Additionally, the data also illustrate the need for new skill sets for DIS staff, who traditionally are trained to elicit information from face-to-face encounters. Today, the public health workforce must have the skills to use all methods possible to respond to the changing environment of partner solicitation. DIS training programs must recognize the importance of Internet-based technologies and communication forms such as e-mail, chat rooms, instant messaging, and the use of social networking sites37 and routinely adapt and use these technologies in their curriculum.
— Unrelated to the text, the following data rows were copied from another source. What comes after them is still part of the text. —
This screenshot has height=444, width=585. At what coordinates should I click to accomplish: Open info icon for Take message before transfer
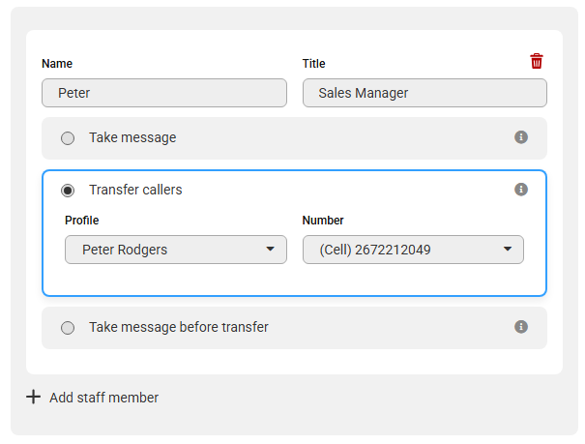pos(521,327)
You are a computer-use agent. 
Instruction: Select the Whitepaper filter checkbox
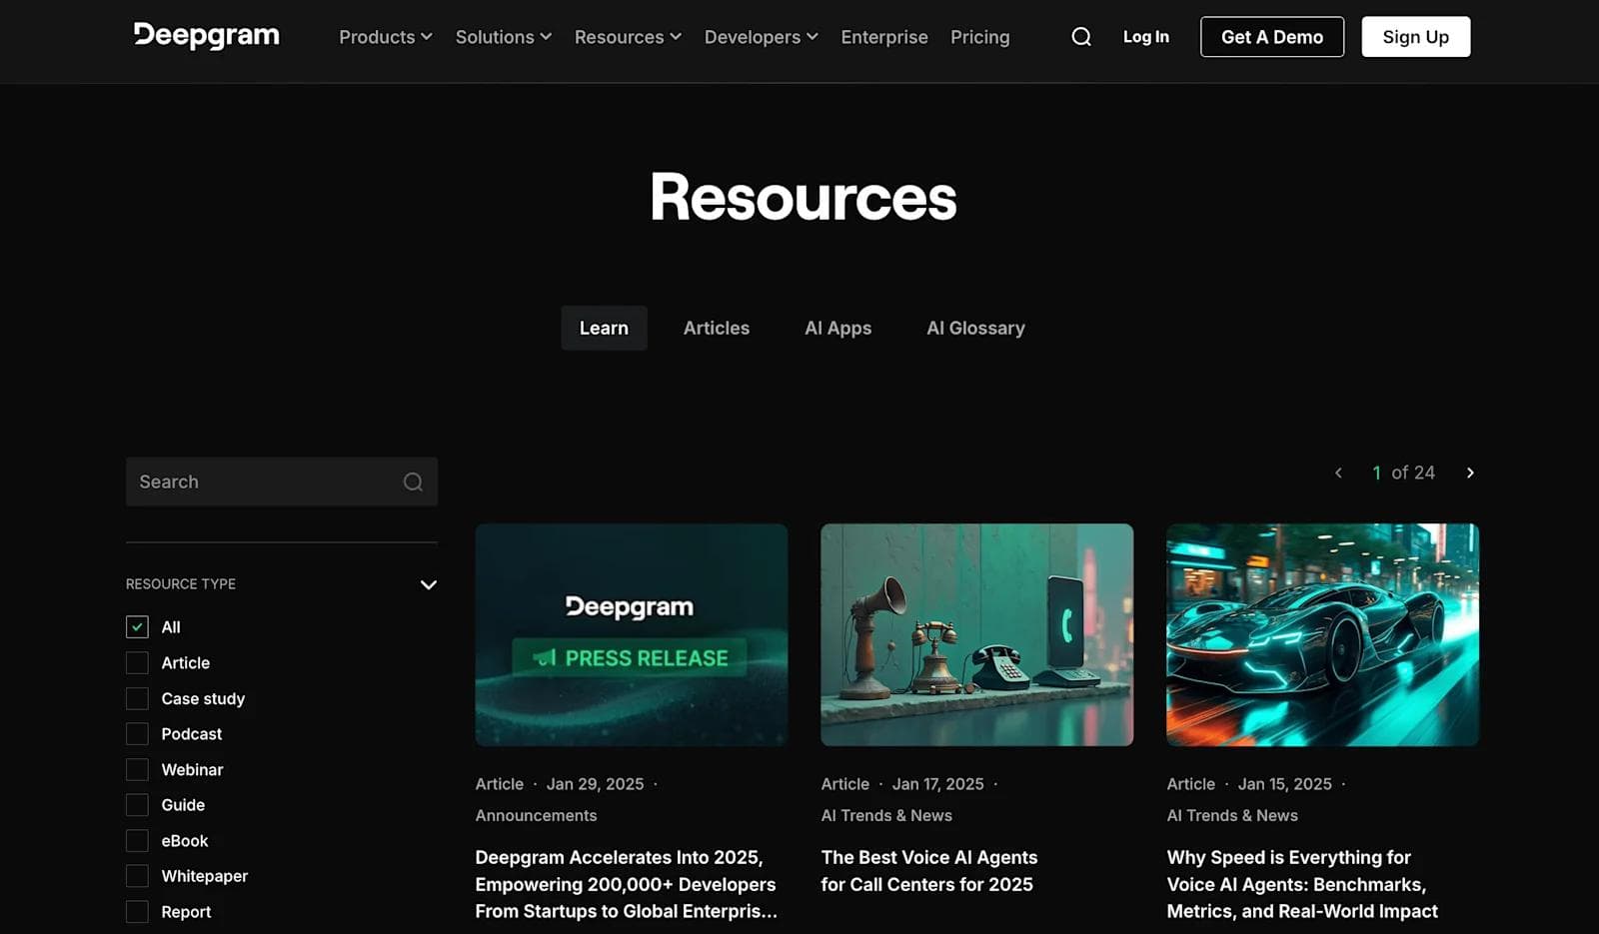pyautogui.click(x=136, y=875)
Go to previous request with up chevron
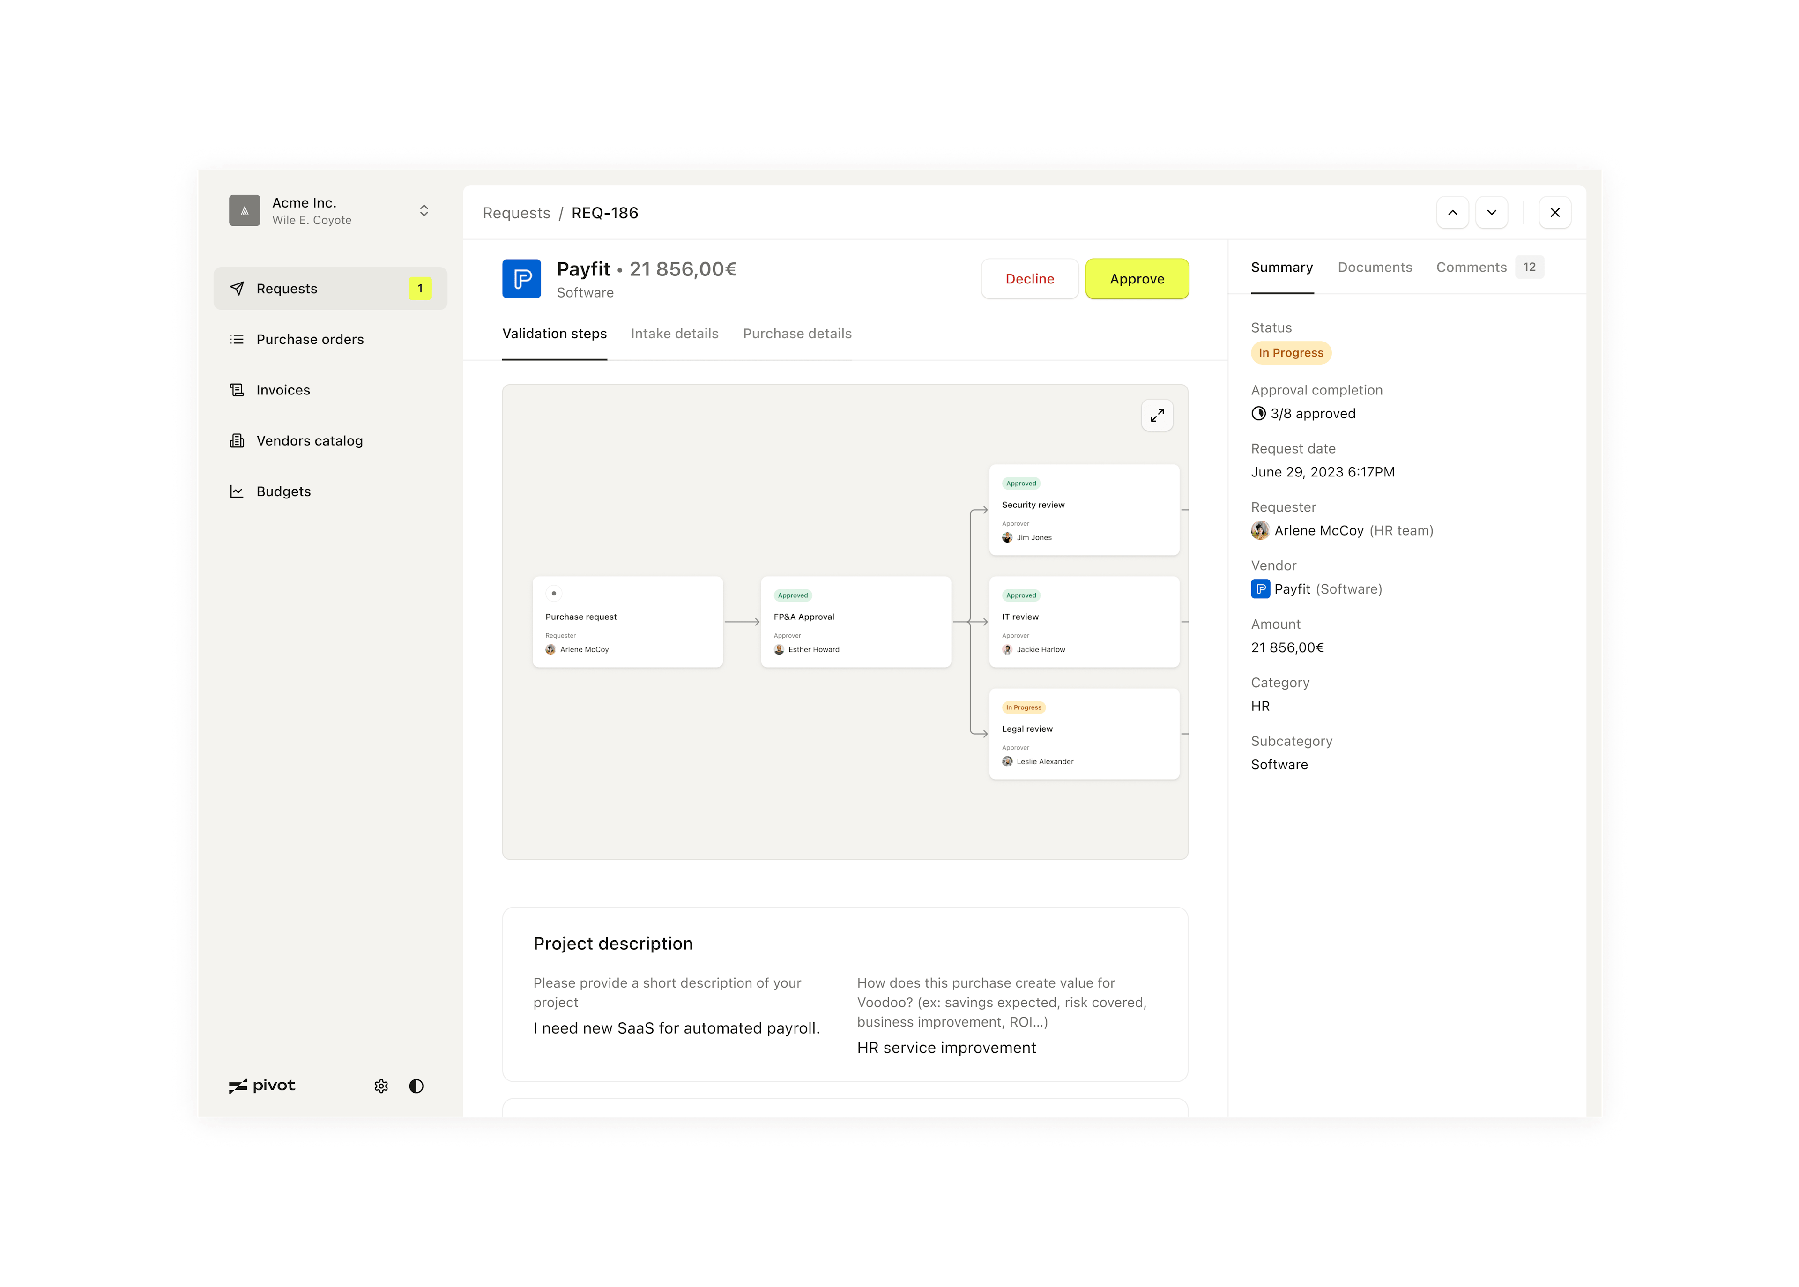Image resolution: width=1799 pixels, height=1287 pixels. click(x=1453, y=212)
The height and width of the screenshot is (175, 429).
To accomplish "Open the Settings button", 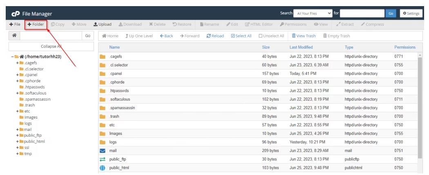I will [x=411, y=13].
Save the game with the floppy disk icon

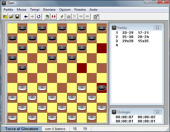pyautogui.click(x=17, y=17)
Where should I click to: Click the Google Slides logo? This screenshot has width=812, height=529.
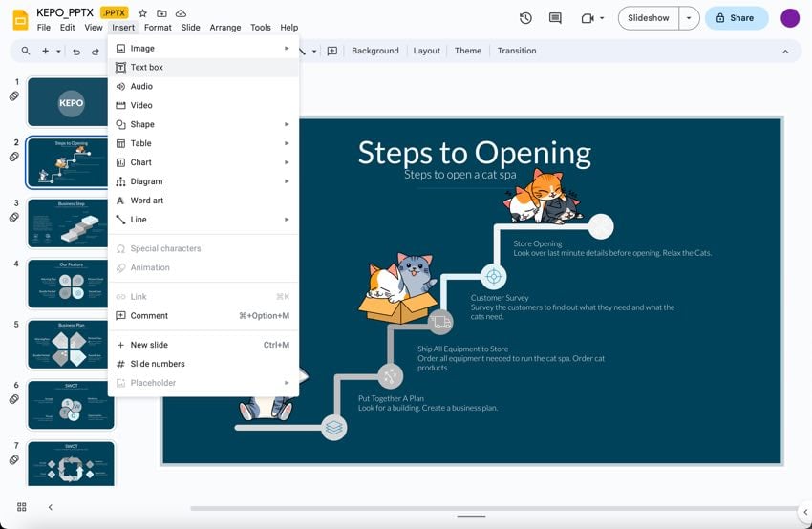pyautogui.click(x=19, y=19)
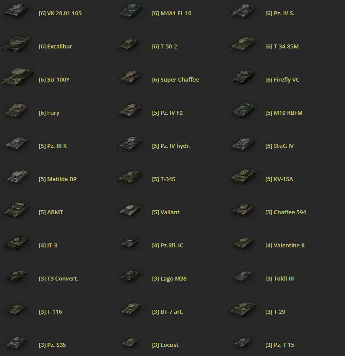Select the [6] T-34-85M label
This screenshot has width=345, height=356.
coord(282,47)
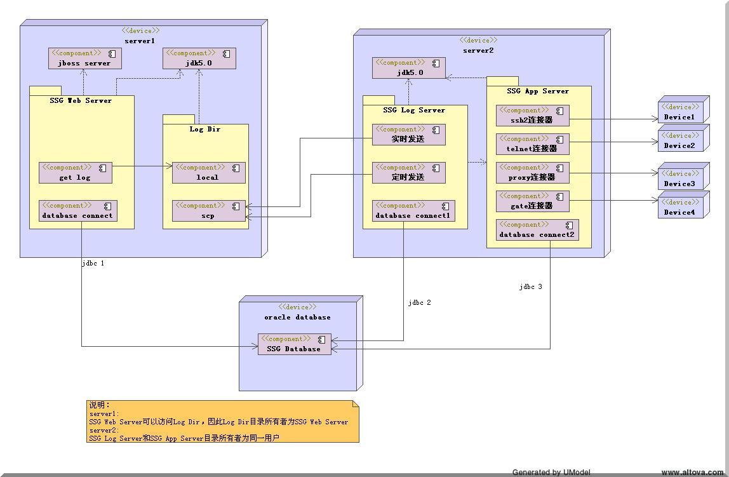Click the Generated by UModel text
Viewport: 729px width, 477px height.
pos(551,473)
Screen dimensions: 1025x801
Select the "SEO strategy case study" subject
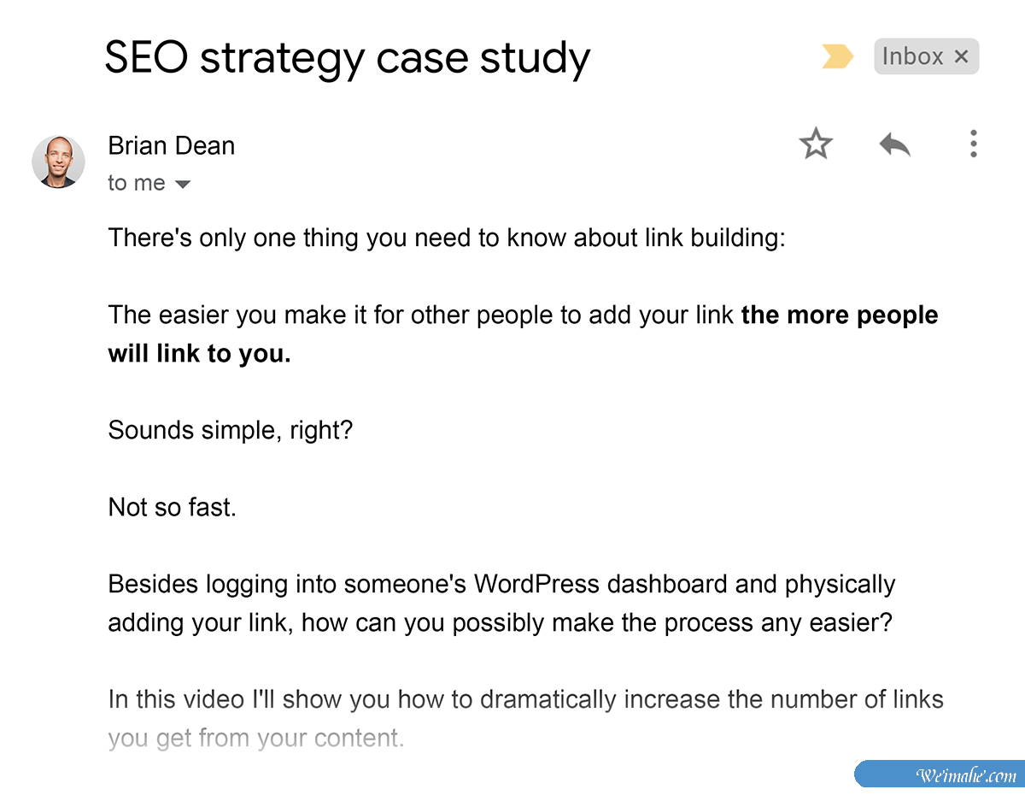[x=347, y=58]
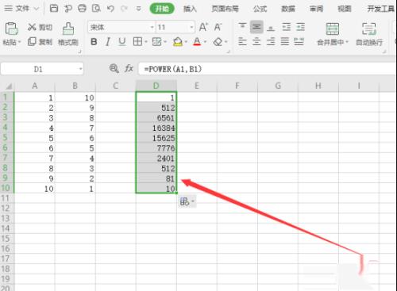Click the 粘贴 paste button
Screen dimensions: 397x291
[11, 34]
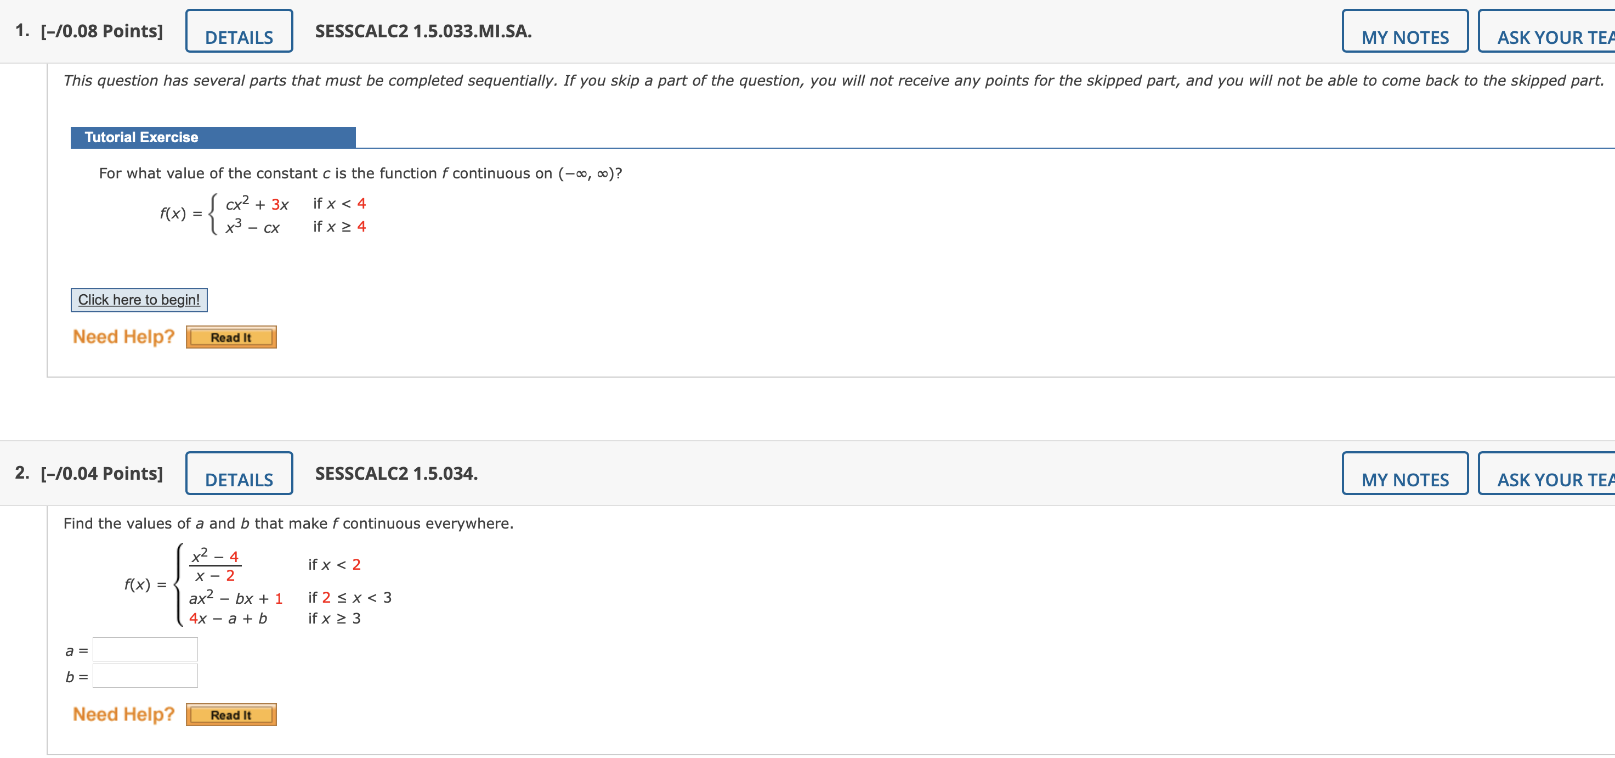Click the Need Help? label on question 1

(124, 336)
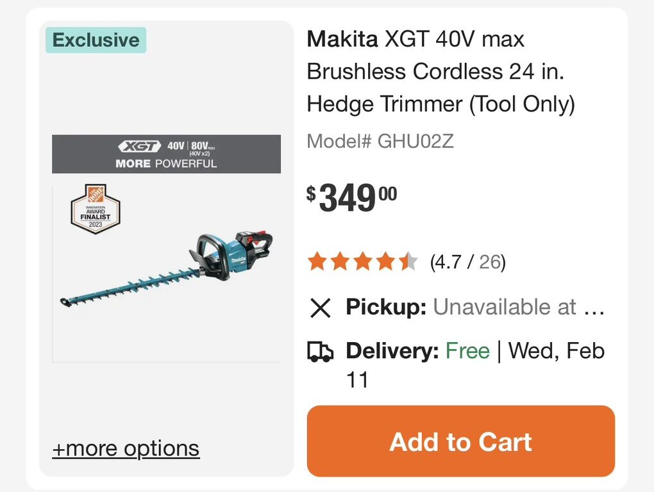Click the MORE POWERFUL banner text
This screenshot has width=654, height=492.
tap(166, 163)
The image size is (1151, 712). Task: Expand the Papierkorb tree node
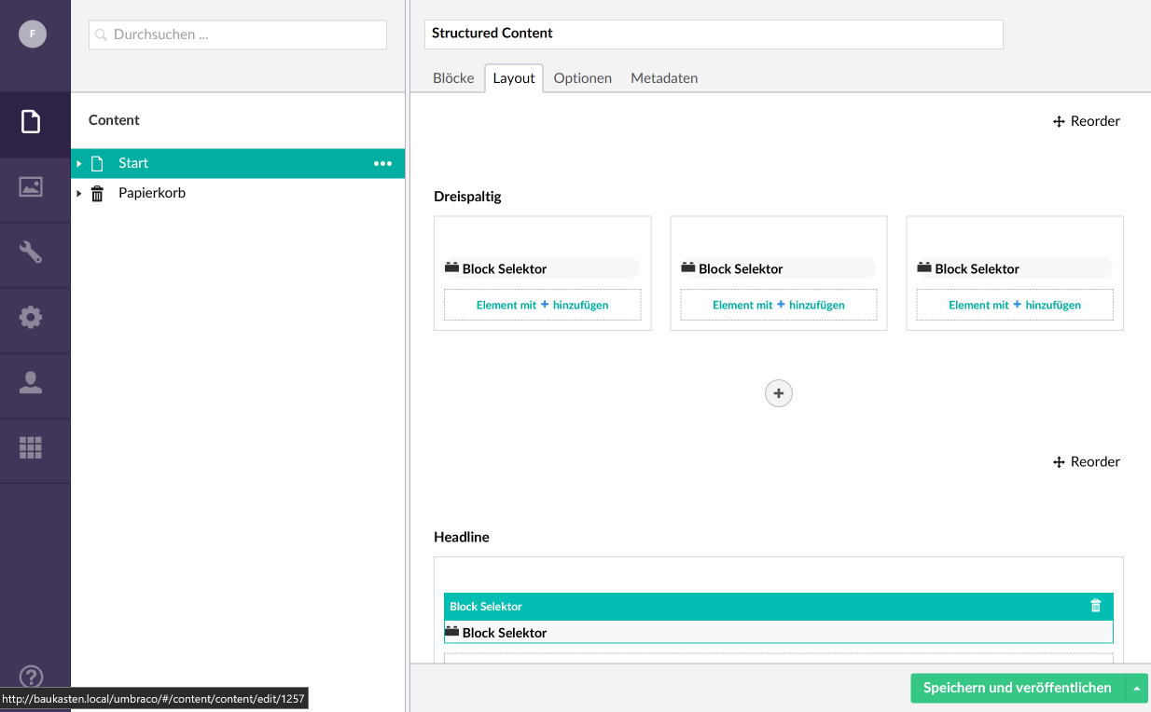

Furthermore, schools of public health play a critical role in developing the workforce by integrating fundamental concepts of partner notification and contact tracing with the Internet-based communication forms familiar to, and utilized by, their students. Within government, successful and innovative state and local practices need near real time adoption, dissemination, and support nationally. Public health must have the skill sets ready to confront the potential scenario where individuals do not consent to face-to-face interviews, but only to communication with DIS staff through virtual mediums. In public health’s endeavor to locate, contact, and intervene with all potentially exposed persons in order to arrest disease transmission, electronic communication modes will have to be explored as means of partner notification.